Let’s prepare some data (via CTE, of course! 😉), for a few months (except the current):
CREATE TABLE line_items(
id INT UNSIGNED AUTO_INCREMENT PRIMARY KEY,
total DECIMAL(8,2) NOT NULL,
sold_on DATETIME NOT NULL,
sold_on_date DATE AS (DATE(sold_on)),
KEY (sold_on_date)
)
WITH RECURSIVE sequence (n) AS
(
SELECT 0
UNION ALL
SELECT n + 1 FROM sequence WHERE n + 1 < 100000
)
SELECT /*+ SET_VAR(cte_max_recursion_depth = 1M) */
CAST(20 * RAND() AS DECIMAL) `total`,
NOW() - INTERVAL DAYOFMONTH(CURDATE()) DAY - INTERVAL (100 * RAND()) DAY `sold_on`
FROM sequence;
There are a couple of interesting concepts here:
The first is that by using NOW() - INTERVAL DAYOFMONTH(CURDATE()) DAY
as base, we ensure that we don’t store any sales for the current month.

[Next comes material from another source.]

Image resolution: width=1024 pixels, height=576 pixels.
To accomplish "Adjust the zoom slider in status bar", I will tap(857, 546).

The second is that, in order to perform an efficient left join, a functional index is required; there are a few considerations about this subject, which I’ll leave to a separate article.

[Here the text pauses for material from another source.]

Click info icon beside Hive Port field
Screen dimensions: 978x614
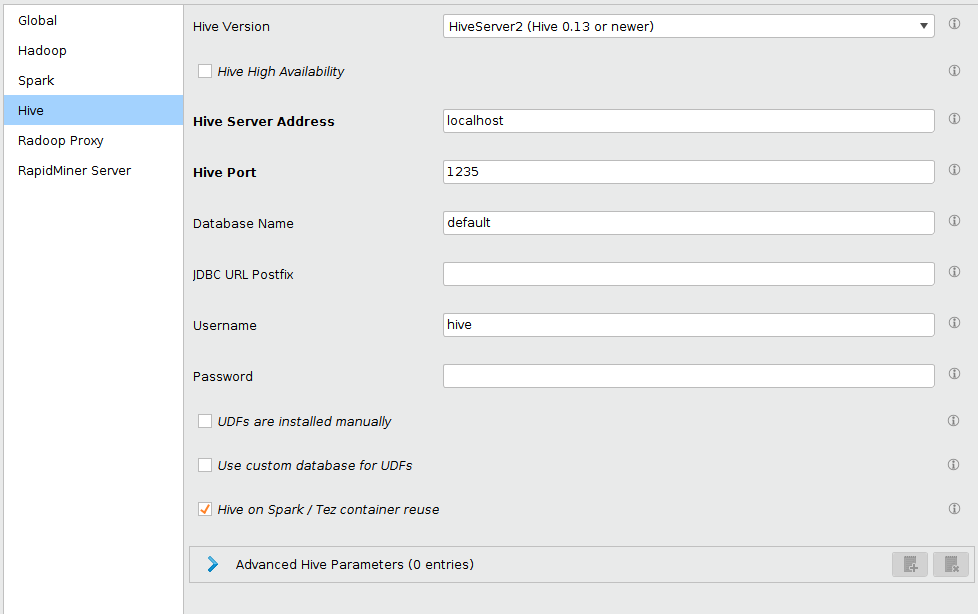(954, 170)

Additionally, note that float INTERVAL
s are rounded (but it’s irrelevant in this context).
Now we can query!
WITH RECURSIVE dates_range (d) AS
(
SELECT CURDATE() - INTERVAL 124 DAY
UNION ALL
SELECT d + INTERVAL 1 DAY FROM dates_range WHERE d + INTERVAL 1 day <= CURDATE()
)
SELECT YEAR(d) `sales_year`, MONTH(d) `sales_month`, SUM(total) `month_total_sales`
FROM
dates_range
LEFT JOIN line_items ON d = sold_on_date
GROUP BY sales_year, sales_month
ORDER BY sales_year, sales_month;
-- +------------+-------------+-------------------+
-- | sales_year | sales_month | month_total_sales |
-- +------------+-------------+-------------------+
-- | 2019 | 11 | 27895.00 |
-- | 2019 | 12 | 331700.00 |
-- | 2020 | 1 | 335775.00 |
-- | 2020 | 2 | 306289.00 |
-- | 2020 | 3 | NULL |
-- +------------+-------------+-------------------+
Excellent. The current month is displaying, as intended, even if it has no sales.

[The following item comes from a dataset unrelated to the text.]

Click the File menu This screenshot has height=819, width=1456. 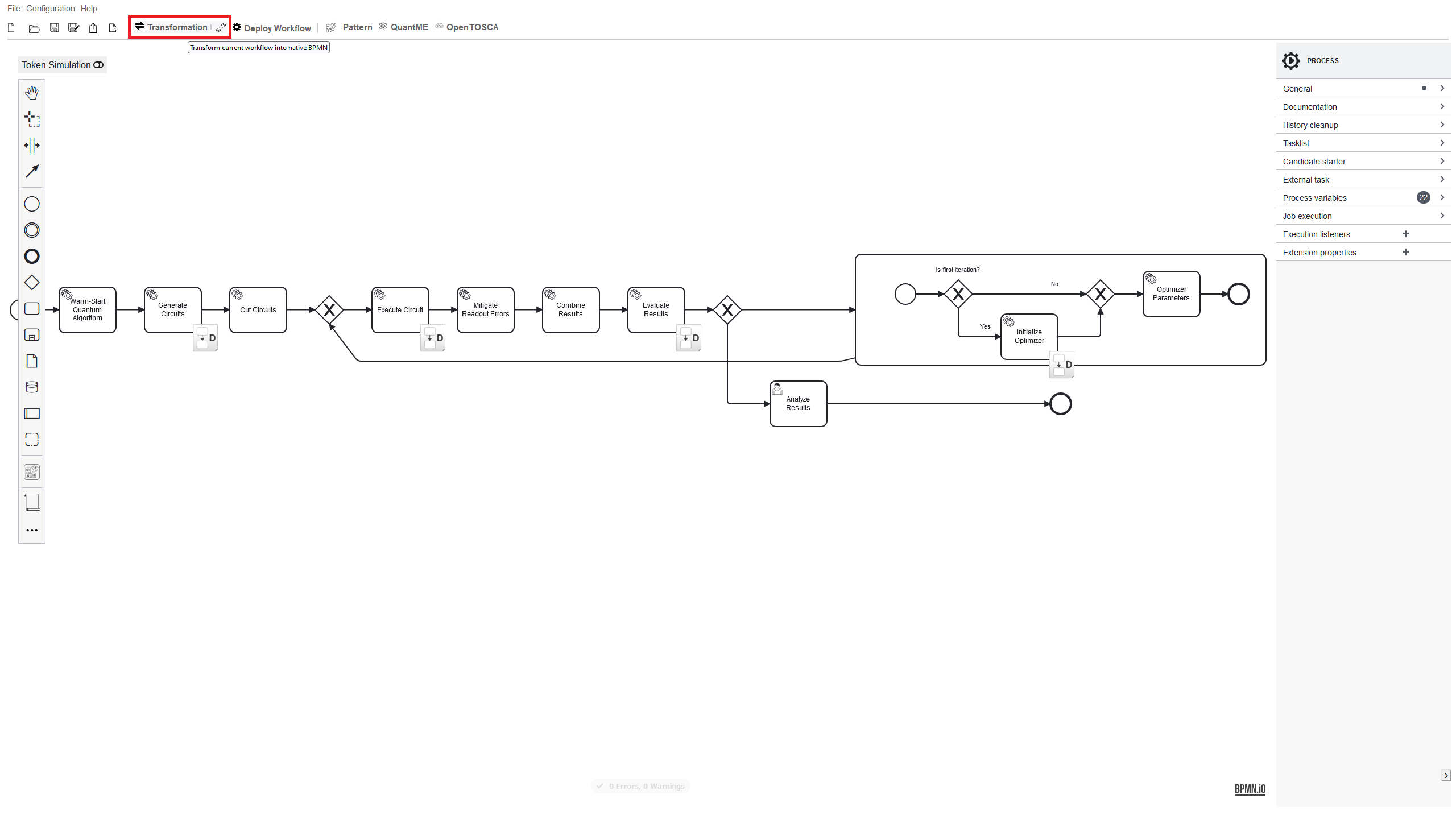pos(15,8)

Let’s check the optimizer plan (note that I’ve removed the ORDER BY
clause for simplicity):
EXPLAIN FORMAT=TREE
WITH RECURSIVE dates_range (d) AS
(
SELECT CURDATE() - INTERVAL 124 DAY
UNION ALL
SELECT d + INTERVAL 1 DAY FROM dates_range WHERE d + INTERVAL 1 day <= CURDATE()
)
SELECT YEAR(d) `sales_year`, MONTH(d) `sales_month`, SUM(total) `month_total_sales`
FROM
dates_range
LEFT JOIN line_items ON d = sold_on_date
GROUP BY sales_year, sales_month\G
-- *************************** 1. row ***************************
-- EXPLAIN: -> Table scan on <temporary>
-- -> Aggregate using temporary table
-- -> Nested loop left join
-- -> Table scan on dates_range
-- -> Materialize recursive CTE dates_range
-- -> Rows fetched before execution
-- -> Repeat until convergence
-- -> Filter: ((dates_range.d + interval 1 day) <= <cache>(curdate())) (cost=2.73 rows=2)
-- -> Scan new records on dates_range (cost=2.73 rows=2)
-- -> Index lookup on line_items using sold_on_date (sold_on_date=dates_range.d) (cost=0.28 rows=1)
The plan has a few interesting points, but they are left to the reader, since they are out of the scope of this article.
Conclusion
MySQL 8.0 brought many, very interesting, features. Although sequences/generator are still not fully supported, we can use the (very flexible) CTEs to cover a part of the use cases.
Happy querying with MySQL 8.0!
Footnotes
¹: Please note that real-world schemas are generally designed differently, and this example has been written with simplicity in mind instead.
²: Remember that RAND()
is not a cryptographically secure function.